ASO:Arbitrary Slice Order. Slices in a coded picture may follow any decoding order. 只要某个slice的第一个MB的序号,比前面的slice的第一个MB序号要小,就是这个feature了。

slice group, 没看懂...

Tree Structured Motion Compensation

上图的这种划分,全是是针对inter prediction的MB,即只有inter的MB才能够这样做partition。而选择了Intra的MB,划分方式不同,只允许正方形,即为16x16*1,8x8*4,或4x4*16。这是H264的特点。Transform Block的划分是独立的,8x8*4,或4x4*16。在H.264中,MB是选择prediction scheme的最小单位!

chroma部分等比例缩小操作,包括motion vector。

区块越大,residual的energy就可能越大,但是motion vector数量越小;区块越小,residual的energy就越小,但motion vecotr的数量越大。因此,一般对homogeneous area采用大区块,这样residual的energy也不会很大,对有很多detail的area,采用小区块。

six tap Finite Impulse Response (FIR) filter withweights (1/32, -5/32, 5/8, 5/8, -5/32, 1/32)。这是在做 interpolation 的时候用的方法, interpolation是为了做sub-sample motion compensation,还是 half-pel sample。做quarter-pel sample时,就用 linear interpolation。(此时产生的 motion vector 是 float number)

Motion Vector Prediction

每个partition都需要一个motion vector,这需要很多bits来coding,特别是在partition很小的时候。同时,相邻partition的motion vector具有强相关性,因此就有了用相邻的partition的vector来预测当前partition的vector的条件。更motion compensation一样,有一个预测是vector,MVp,还有MVD,motion vector difference!

Intra Prediction

4x4 luma block has 9 optional modes, 16x16 has 4 modes, and 4 modes for chroma components.

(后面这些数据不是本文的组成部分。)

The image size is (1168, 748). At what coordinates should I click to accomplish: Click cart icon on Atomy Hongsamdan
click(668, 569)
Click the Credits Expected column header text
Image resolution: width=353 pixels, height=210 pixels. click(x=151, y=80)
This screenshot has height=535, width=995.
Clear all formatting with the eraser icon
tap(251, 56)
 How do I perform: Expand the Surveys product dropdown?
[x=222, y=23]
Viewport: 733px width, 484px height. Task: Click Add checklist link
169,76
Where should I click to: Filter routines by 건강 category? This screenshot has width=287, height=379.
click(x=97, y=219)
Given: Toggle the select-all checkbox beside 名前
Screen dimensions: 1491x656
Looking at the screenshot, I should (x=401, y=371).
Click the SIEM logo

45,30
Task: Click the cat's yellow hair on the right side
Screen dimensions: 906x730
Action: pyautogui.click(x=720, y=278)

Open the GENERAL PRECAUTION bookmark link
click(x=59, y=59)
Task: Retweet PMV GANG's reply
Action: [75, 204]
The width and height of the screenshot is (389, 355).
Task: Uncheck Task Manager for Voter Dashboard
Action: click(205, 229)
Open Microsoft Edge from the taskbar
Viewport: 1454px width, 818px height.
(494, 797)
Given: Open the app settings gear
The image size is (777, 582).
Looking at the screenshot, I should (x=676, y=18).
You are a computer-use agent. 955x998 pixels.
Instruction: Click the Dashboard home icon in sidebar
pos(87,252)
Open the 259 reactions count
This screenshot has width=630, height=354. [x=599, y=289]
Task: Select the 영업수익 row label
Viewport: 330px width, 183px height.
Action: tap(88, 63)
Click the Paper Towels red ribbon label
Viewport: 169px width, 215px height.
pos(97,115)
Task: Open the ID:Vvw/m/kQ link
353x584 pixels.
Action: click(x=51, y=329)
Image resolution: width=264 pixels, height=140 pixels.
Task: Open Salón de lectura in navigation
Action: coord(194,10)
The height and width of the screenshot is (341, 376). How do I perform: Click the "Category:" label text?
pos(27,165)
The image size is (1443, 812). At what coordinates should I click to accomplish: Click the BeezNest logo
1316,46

一种特殊的intra mode,I_PCM,直接传输 image samples,不做prediction,transform,quantization 和 entropy coding。在一些特殊的场景,比如特别异常的 image content,这种模式可能会更有效率。I_PCM模式可以给出一个MB bits数的绝对限制,而不影响画面质量。

对于 mode 3 -- 8, the predicted samples are formed from a weighted average of prediction samples. (书中没有给出具体的weights)用SAE这个指标来判断和选择效果最好mode!

Mode 3 Plane: A linear plane function is fitted to the upper and left-hand samples H and V. This works well in areas of smoothly-varying luminance.

对于8x8 Chroma Prediction Modes,编号不太一样:
mode 0: DC
mode 1: horizontal
mode 2: vertical
mode 3: plane

对于4x4的相邻block的intra mode也是强相关的,老规矩,用predictive coding来signalling intra prediction mode。(16x16的block和chroma block,不使用这个方法)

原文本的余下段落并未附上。